China world role spelled out amid pitch to Taiwan alliesTop News | 9 Mar 2018
China is on a long march to modernization and it has no need or intention to replace the United States' international role, Foreign Minister Wang Yi said.
"Some Americans allege that China will replace America's role in the world," Wang said at a wide-ranging news conference on the sidelines of the annual session of the National People's Congress. "This conclusion is fundamentally wrong."
He added that China's path "is totally different than the one that has already been taken by traditional major powers," and the more "China develops, the more it can contribute to the world."
China and the United States don't need to be rivals, "they should be partners."
Wang also said it is in the best interests of Taiwan's few remaining diplomatic allies to recognize an "irresistible trend" and ditch Taipei in favor of "one China" ruled by Beijing.
"Upholding the 'one China' principle and not having official contacts with Taiwan has already become one of the international norms for countries to follow," he said.
"Establishing diplomatic relations with China, the only legal representative of the entire Chinese people, and having normal cooperation is obviously the correct choice that conforms to the times.
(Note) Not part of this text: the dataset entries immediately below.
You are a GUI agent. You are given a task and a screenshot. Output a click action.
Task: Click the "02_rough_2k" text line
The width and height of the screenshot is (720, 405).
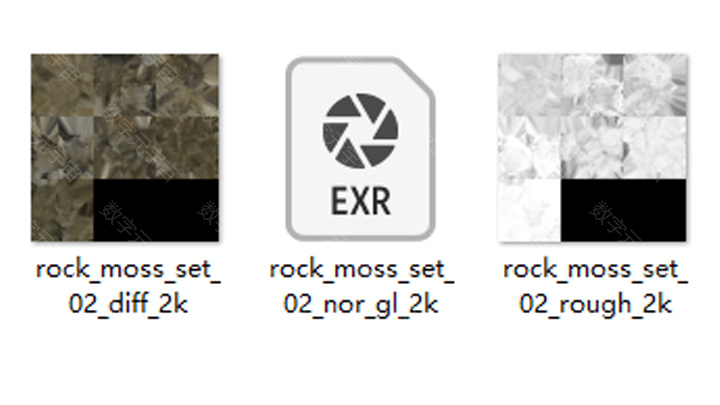(596, 304)
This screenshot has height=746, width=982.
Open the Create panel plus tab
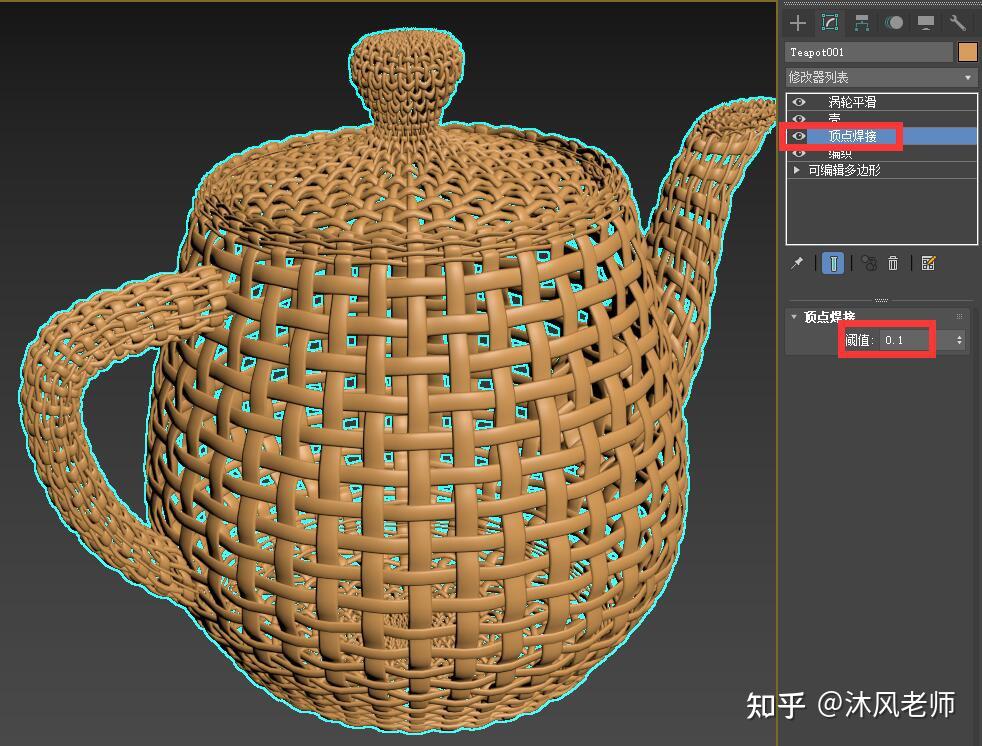[x=797, y=23]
This is the general and irresistible trend and is in the long-term interests of those countries."
Wang cautiously welcomed the apparent breakthrough over the North Korea nuclear issue as an "important step in the right direction."
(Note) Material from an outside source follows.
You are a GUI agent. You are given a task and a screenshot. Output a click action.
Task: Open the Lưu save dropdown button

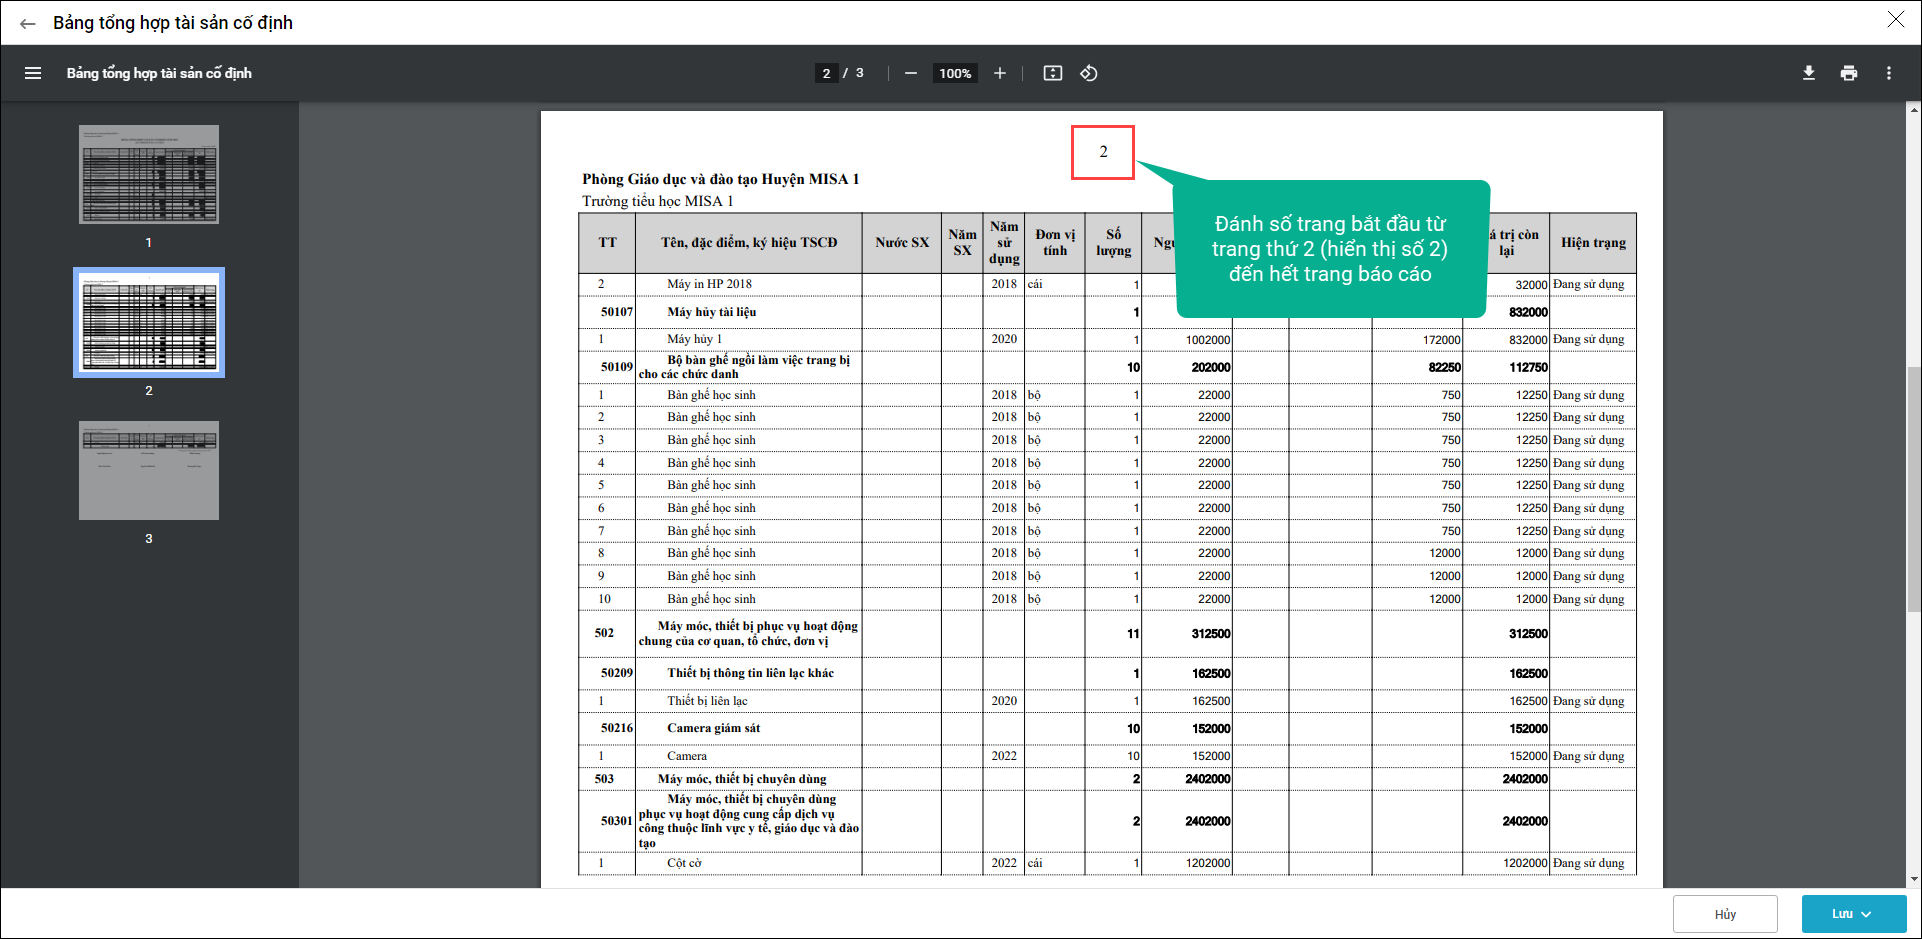1853,914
He urged the United States and North Korea to hold talks as soon as possible after Seoul said Pyongyang is ready to discuss denuclearization in return for security guarantees. "Now is the crucial moment to test the sincerity of the parties to solve the nuclear issue," he said.
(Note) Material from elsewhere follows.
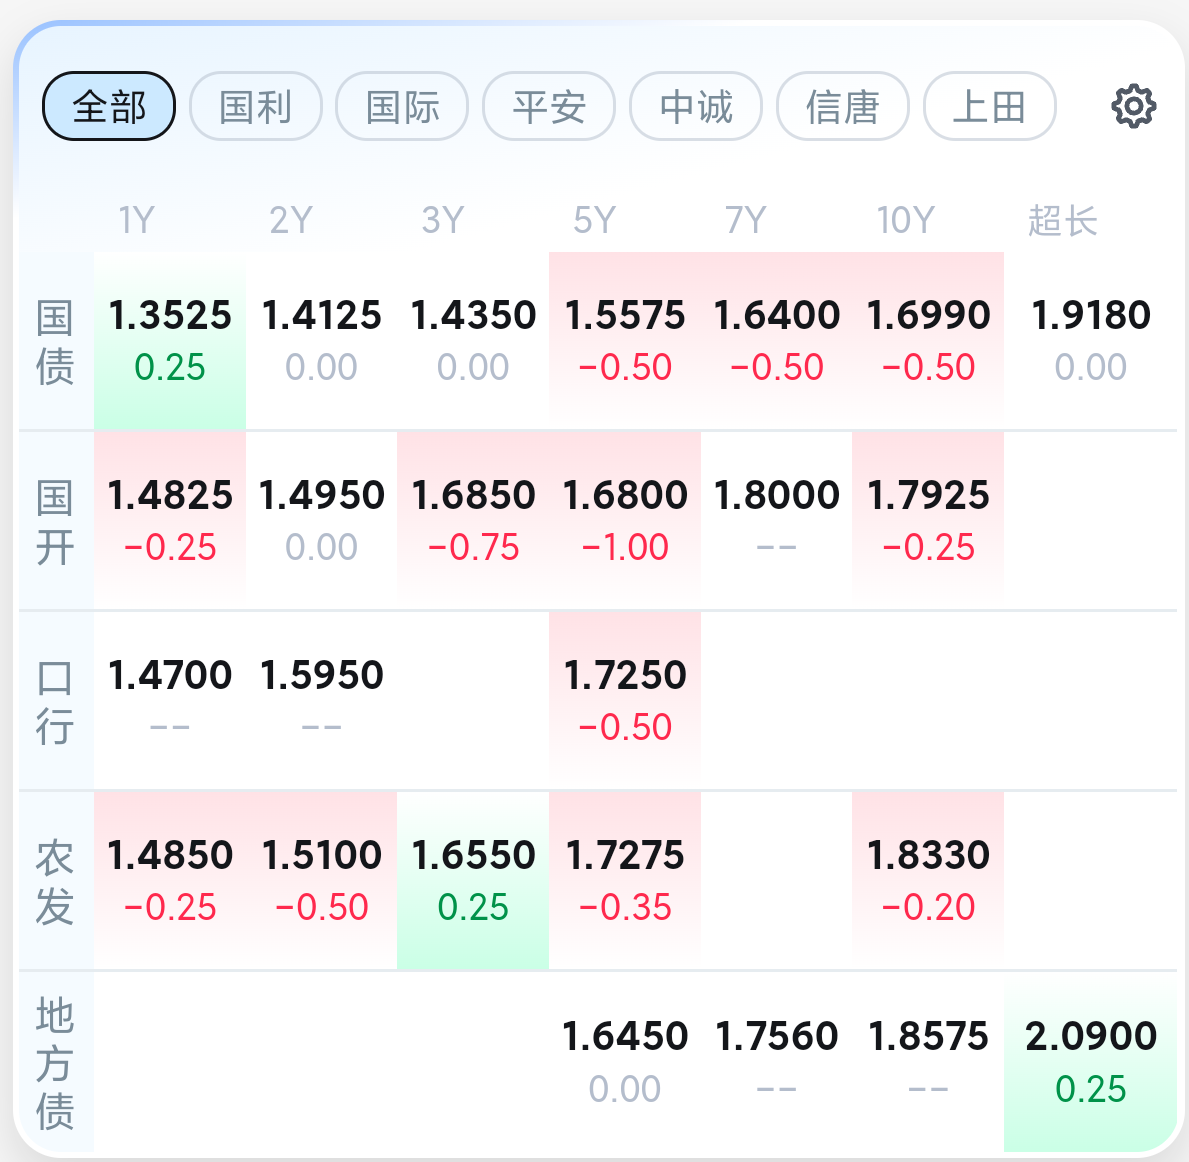
Task: Select the 全部 filter tab
Action: (109, 106)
Wang said China will not give an inch in the South China Sea, where it has built artificial islands hosting military facilities that the United States and others say threaten freedom of navigation.
Beijing's "resolve to protect the peace and the stability of the South China Sea cannot be shaken," Wang said about the region, where it has overlapping claims with the Philippines, Vietnam, Taiwan, Malaysia and Brunei.
The problems are due to "foreign forces" which "have sent fully armed warships and fighters to the South China Sea to flaunt their military might," he said, referring to operations by the United States, Australia and Britain.
Wang also talked about ties with Japan amid Prime Minister Abe's expected visit to China.
After mocking a Japanese reporter's Chinese language skills, Wang said that China "wants the Japanese side to speak credibly in its politics, to behave properly in its actions."